Pauê Aagaard foi, igualmente, tema de canção, interpretada pelo artista Fildzz, seu amigo e admirador.
Depois do título mundial de triatlo, Pauê impôs a si próprio outra meta ambiciosa. Quis participar no concurso Iron Man, que pode chegar aos oito quilómetros de natação, 180 de ciclismo e 42 de corrida. Foi traído por uma lesão grave. “Um estiramento no músculo posterior da coxa esquerda, que se fosse agravado poderia levar à amputação do que resta dessa perna”, lamenta. Mesmo assim, não olhou para trás e gravou novo desafio na mente, este superado com distinção. Durante dez dias, Pauê percorreu de canoa os 400 quilómetros de mar que ligam as cidades de Parati, no estado do Rio de Janeiro, à sua Santos. “Tentei superar-me a mim mesmo novamente, uma prova de resistência em que quis demonstrar-me que era capaz”, realça. E demonstrou.

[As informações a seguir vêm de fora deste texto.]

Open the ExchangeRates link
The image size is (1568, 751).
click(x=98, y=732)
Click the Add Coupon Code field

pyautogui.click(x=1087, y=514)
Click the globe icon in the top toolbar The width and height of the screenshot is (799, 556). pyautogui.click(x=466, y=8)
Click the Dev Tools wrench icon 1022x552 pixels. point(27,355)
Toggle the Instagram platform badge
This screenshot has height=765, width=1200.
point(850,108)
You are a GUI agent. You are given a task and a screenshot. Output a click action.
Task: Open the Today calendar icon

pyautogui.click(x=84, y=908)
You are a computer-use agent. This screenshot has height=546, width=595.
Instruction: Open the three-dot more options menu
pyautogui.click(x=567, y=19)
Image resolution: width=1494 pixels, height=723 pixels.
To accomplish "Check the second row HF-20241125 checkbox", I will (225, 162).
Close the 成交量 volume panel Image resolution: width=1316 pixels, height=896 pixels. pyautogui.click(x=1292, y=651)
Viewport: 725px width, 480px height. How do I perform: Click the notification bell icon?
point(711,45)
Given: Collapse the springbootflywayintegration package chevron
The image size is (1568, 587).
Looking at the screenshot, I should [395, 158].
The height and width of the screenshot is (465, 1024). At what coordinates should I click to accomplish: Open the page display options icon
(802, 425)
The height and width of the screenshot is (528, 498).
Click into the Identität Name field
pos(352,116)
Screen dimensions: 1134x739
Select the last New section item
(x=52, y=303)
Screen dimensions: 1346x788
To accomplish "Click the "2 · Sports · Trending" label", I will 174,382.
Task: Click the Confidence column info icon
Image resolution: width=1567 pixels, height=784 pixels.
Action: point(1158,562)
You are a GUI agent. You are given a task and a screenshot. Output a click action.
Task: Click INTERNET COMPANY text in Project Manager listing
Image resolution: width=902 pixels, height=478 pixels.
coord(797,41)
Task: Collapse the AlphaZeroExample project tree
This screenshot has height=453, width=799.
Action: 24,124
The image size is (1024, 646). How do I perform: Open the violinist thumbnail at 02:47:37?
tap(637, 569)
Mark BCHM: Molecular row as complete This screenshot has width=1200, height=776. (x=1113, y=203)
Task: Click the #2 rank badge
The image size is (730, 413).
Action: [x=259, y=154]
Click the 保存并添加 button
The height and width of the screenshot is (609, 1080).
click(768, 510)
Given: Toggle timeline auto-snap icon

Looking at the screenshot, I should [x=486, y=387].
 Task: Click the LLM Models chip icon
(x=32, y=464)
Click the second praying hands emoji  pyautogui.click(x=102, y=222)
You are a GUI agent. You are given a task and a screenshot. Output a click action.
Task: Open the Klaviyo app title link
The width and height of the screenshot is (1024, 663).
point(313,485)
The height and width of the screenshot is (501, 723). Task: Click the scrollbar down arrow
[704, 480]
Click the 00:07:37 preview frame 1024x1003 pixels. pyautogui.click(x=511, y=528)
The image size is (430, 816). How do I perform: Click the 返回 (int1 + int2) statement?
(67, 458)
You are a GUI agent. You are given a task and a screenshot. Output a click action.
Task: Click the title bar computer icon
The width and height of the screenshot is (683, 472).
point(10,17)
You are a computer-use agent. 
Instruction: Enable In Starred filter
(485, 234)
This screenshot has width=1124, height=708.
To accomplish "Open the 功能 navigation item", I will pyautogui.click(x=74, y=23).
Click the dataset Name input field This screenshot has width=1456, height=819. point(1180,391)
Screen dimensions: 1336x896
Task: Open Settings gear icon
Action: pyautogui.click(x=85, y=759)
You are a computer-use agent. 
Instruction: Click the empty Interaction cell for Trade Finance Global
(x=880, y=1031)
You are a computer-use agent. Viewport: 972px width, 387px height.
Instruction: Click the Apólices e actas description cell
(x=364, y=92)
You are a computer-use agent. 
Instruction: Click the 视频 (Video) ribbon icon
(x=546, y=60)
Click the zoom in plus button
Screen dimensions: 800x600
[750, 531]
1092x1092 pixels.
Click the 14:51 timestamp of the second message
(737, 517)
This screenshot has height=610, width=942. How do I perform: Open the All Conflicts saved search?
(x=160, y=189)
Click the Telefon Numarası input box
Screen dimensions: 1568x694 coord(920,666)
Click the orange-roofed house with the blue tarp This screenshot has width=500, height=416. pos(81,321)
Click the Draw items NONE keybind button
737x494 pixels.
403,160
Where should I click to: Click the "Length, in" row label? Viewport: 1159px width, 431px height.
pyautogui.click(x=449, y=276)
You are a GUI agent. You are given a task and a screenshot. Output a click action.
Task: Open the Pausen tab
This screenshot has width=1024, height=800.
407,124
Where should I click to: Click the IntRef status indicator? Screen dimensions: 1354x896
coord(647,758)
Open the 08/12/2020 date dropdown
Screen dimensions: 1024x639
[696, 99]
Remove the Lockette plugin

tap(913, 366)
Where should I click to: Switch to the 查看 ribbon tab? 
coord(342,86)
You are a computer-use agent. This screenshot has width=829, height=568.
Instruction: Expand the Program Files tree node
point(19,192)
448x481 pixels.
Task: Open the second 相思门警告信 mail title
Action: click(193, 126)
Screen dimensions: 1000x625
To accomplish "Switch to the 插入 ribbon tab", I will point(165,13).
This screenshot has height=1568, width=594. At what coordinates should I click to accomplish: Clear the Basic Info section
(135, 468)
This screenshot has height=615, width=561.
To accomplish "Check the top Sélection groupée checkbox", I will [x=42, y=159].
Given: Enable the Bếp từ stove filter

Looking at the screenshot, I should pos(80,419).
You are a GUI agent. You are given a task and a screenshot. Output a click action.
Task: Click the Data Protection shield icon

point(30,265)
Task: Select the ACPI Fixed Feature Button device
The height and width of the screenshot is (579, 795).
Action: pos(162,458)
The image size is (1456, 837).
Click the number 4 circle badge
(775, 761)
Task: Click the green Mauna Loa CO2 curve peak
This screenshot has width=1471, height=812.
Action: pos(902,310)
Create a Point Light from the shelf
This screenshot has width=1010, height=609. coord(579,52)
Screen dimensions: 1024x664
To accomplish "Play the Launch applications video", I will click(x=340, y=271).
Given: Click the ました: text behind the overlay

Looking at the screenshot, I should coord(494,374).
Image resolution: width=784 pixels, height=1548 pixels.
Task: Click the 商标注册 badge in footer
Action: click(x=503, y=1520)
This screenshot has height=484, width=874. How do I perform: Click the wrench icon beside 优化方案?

Pelo meio, ganhou o prémio de atleta do ano “Faz a Diferença”, atribuído pelo prestigiado jornal “O Globo”, na categoria de Inclusão Social, e foi dando cada vez mais palestras, pelo Brasil e pelo Mundo. Para mostrar que tudo é possível mesmo quando as limitações são bastantes e a vida nos dá pontapés que nos atiram ao chão com violência. “Inspirar os outros é consequência da minha atitude, gosto de fazer ver que há outros caminhos. Se eu consegui, outros também vão conseguir. No fundo, é levar uma palavra de esperança que possa servir de inspiração para dias melhores”, frisa.
Uma das próximas palestras será em Portugal, a 7 junho, na DDC Samsys 2024, a 7 de junho no Multiusos de Gondomar. Ficará o mês quase todo por cá. “Vou querer surfar em Peniche e na Ericeira”, garante. As ondas esperam-no. Porque para Pauê Aagaard, o mar é casa e o sonho companheiro permanente.